Like the Israelites in Babylon, we have to face the fact that our hopes for returning to what we knew before have been dashed. Those hopes simply aren’t realistic in our current reality. But this is not cause for despair. Look at what Zechariah calls the people to do right off the bat – Rejoice!

“Rejoice greatly, O daughter Zion! Shout aloud, O daughter Jerusalem!” You have been prisoners of hope because you’ve been hoping for the wrong thing. Your hope is not in a building like the temple, or a place like Jerusalem. Your hope is in the Lord your God. Repent of your sorrow and lament, and get busy rejoicing!

The king who comes is not a military warrior on a white horse, coming to conquer your enemies for you. This king comes in humility, riding on a donkey. “Donkeys don’t go to war, horses do,” Margaret O’Dell writes.[1] She adds, “Hope remains grounded in the conviction of God’s presence; but once the people are released from the prison of old expectations, they are free to discover God at work in new and unexpected ways.”

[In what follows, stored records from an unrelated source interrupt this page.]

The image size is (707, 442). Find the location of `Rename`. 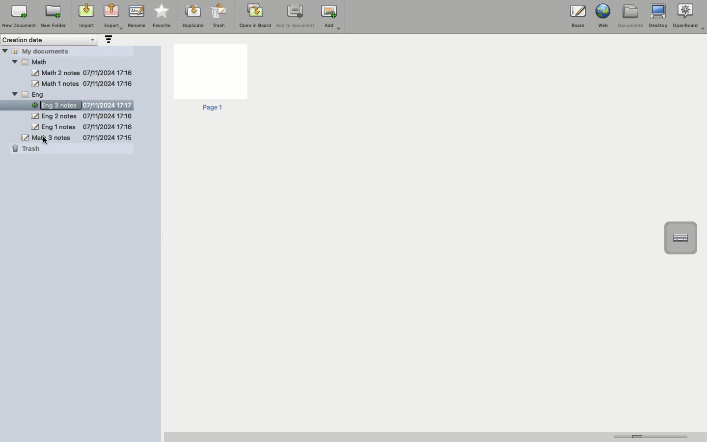

Rename is located at coordinates (136, 16). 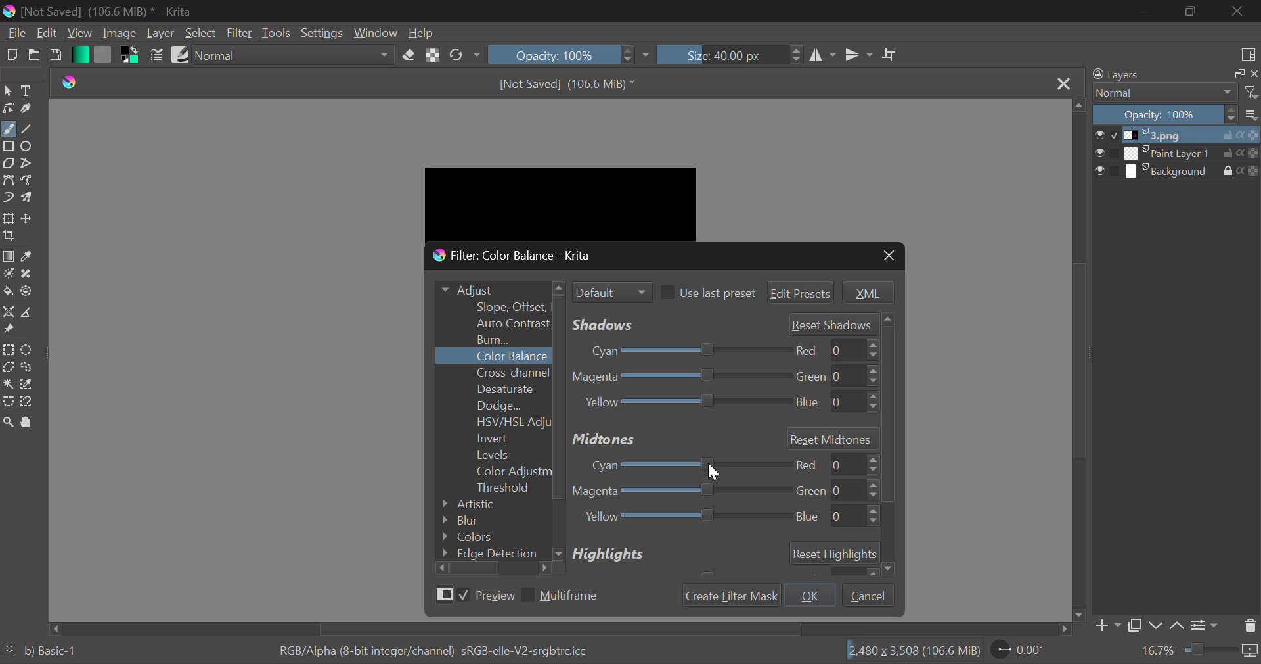 I want to click on Color Adjustment, so click(x=494, y=471).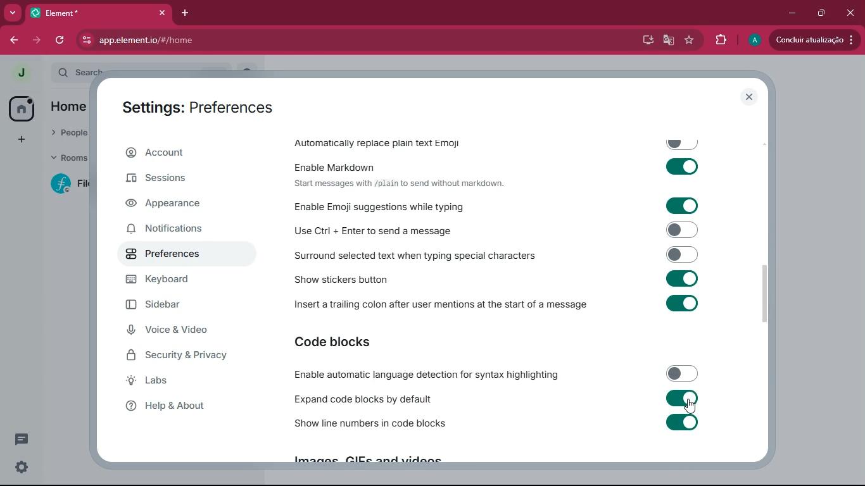  Describe the element at coordinates (72, 108) in the screenshot. I see `home` at that location.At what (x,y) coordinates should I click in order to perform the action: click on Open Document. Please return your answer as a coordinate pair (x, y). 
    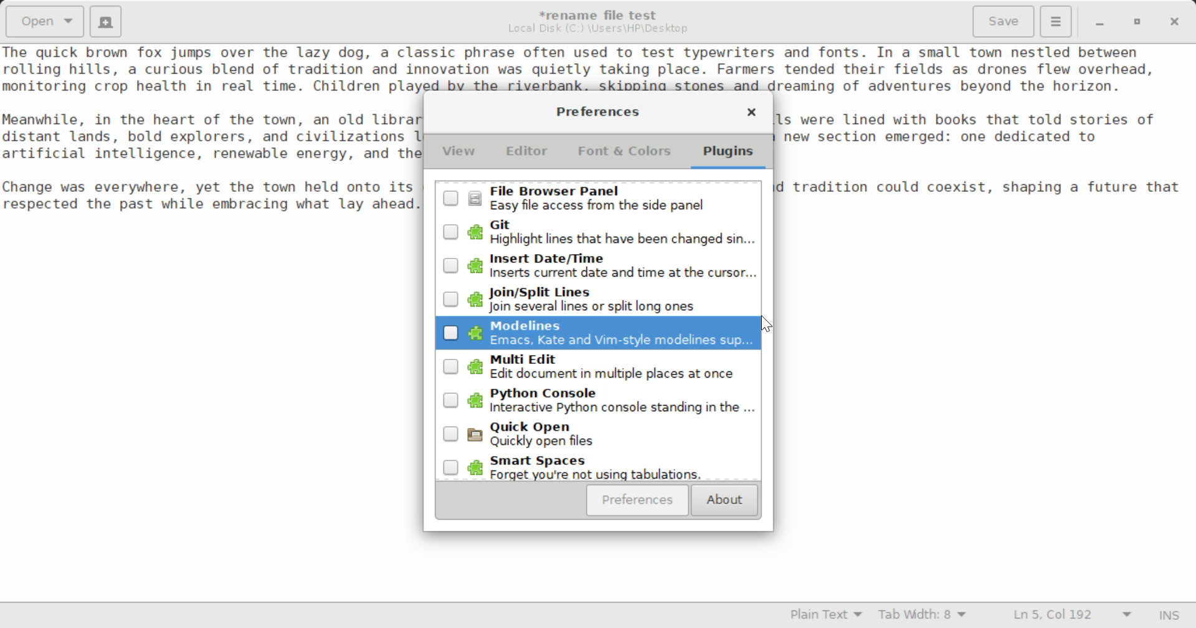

Zechariah hears the questions the people are asking: “Is it time to return? Should we stop grieving? Is God’s rule ready to begin?” And Zechariah the prophet answers them by turning their questions around.

“Remember what got you exiled in the first place? IF you are ready to pursue justice and peace, IF you are ready to honor God’s covenant promises, it is time to stop grieving, and get to work building God’s kingdom. But the real question is this: Will you become the kind of people who are ready to participate in that kingdom?”

The prophet calls to us today and asks us the same question. Will we become the kind of people who are ready to participate in God’s kingdom? May it be so.

So I invite you, today, to set aside some time for prayer. Have a pen and some paper ready. Write down your laments, your grievances, your questions about the future of this congregation. Acknowledge your pain, and accept responsibility for the part you have had in causing that pain. Then write down the names of people whose forgiveness you need to ask, and write down the names of the people you need to forgive.

Then reach out to each person you have named. You may not be able to talk with them in person, but you can call them.

Lament what is lost and cannot be restored, then repent of sorrow, and rejoice in the Lord’s steadfast goodness to you. This is the beginning. It is the hardest work you will do. Let’s do it together.